ACTIVITY:
Comb through the entries for "under" and pull out each line that holds it.

[Pixel coordinate grounding data]
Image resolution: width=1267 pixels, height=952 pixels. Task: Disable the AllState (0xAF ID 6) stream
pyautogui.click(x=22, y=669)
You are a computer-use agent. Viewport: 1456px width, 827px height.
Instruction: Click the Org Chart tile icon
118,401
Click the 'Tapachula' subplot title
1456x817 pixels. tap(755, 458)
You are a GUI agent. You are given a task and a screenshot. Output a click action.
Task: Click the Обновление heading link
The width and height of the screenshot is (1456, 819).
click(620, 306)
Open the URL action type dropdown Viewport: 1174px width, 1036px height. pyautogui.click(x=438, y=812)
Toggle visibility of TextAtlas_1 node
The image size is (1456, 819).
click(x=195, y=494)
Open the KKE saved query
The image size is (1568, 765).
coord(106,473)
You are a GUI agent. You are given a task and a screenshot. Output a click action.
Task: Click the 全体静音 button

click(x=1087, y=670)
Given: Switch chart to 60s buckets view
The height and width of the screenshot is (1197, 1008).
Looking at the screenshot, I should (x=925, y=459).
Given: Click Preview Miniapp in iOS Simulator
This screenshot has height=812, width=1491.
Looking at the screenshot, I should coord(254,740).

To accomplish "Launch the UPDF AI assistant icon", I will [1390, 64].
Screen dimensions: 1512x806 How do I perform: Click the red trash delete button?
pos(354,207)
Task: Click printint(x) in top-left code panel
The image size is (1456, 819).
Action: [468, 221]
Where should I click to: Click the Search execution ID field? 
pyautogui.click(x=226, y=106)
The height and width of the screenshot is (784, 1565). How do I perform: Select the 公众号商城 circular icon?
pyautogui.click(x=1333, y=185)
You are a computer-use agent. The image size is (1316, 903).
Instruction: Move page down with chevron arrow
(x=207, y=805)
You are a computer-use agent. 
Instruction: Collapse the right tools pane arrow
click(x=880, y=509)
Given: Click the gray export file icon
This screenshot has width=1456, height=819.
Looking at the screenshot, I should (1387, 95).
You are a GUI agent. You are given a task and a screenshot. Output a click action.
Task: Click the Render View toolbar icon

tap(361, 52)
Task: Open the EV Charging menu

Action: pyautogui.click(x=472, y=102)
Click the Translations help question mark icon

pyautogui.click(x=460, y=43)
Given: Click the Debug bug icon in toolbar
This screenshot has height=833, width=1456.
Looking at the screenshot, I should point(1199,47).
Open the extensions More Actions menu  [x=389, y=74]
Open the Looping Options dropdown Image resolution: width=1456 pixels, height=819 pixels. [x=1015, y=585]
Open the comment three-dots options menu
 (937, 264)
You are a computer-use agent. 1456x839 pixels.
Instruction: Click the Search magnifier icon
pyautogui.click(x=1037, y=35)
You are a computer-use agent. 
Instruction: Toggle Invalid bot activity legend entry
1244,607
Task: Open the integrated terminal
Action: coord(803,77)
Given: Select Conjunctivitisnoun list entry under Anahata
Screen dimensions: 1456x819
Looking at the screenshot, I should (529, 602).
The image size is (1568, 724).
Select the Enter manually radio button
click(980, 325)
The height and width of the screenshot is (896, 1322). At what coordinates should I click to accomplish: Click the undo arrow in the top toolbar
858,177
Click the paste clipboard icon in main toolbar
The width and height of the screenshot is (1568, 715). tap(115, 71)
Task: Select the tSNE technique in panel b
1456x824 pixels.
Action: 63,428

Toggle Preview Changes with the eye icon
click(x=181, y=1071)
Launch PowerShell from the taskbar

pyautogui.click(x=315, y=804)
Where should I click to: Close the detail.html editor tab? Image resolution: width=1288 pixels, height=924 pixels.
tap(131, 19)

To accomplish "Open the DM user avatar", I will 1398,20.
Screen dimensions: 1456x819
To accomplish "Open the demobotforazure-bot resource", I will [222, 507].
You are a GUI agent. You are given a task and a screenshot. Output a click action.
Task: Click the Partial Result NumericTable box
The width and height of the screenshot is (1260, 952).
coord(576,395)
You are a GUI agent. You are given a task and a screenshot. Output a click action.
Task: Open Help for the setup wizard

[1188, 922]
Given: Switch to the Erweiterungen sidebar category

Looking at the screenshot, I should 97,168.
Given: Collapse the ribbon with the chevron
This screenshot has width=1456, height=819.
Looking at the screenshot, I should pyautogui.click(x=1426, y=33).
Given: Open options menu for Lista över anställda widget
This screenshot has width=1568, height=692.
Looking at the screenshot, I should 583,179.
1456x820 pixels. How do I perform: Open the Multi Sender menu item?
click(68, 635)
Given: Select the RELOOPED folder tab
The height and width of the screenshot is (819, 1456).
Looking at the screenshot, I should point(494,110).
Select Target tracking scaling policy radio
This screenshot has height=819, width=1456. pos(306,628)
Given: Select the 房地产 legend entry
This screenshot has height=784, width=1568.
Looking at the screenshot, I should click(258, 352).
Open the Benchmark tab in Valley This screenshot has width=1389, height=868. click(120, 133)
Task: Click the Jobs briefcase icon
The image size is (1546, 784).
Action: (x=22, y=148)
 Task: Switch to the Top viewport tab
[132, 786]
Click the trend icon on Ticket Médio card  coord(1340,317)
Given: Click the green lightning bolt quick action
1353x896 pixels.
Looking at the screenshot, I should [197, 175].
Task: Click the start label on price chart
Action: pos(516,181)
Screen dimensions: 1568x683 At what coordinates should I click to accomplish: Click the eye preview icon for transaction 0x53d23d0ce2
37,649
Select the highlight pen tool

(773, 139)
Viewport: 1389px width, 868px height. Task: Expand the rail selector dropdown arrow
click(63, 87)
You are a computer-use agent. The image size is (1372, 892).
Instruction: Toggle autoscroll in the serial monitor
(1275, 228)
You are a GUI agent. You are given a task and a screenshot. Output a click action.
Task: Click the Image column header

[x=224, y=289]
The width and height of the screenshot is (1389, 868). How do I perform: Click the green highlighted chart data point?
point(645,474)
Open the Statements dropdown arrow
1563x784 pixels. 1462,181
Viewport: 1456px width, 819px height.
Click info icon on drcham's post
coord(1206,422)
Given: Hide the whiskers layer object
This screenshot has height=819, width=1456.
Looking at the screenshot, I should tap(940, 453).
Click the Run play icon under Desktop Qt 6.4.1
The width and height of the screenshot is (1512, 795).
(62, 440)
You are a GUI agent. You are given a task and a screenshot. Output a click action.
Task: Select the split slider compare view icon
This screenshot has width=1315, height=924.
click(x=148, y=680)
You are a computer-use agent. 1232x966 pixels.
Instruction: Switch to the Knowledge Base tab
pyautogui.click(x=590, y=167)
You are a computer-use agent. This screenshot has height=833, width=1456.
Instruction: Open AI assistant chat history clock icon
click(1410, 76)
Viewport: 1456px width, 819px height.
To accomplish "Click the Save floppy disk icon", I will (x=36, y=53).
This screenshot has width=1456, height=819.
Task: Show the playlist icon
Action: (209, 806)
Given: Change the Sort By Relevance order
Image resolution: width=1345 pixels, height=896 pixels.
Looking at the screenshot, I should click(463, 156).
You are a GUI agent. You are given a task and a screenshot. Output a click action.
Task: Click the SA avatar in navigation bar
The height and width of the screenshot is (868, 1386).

RESPONSE BELOW:
Given: Select Conjunctivitisnoun list entry under Anahata
Click the Run play icon under Desktop Qt 6.4.1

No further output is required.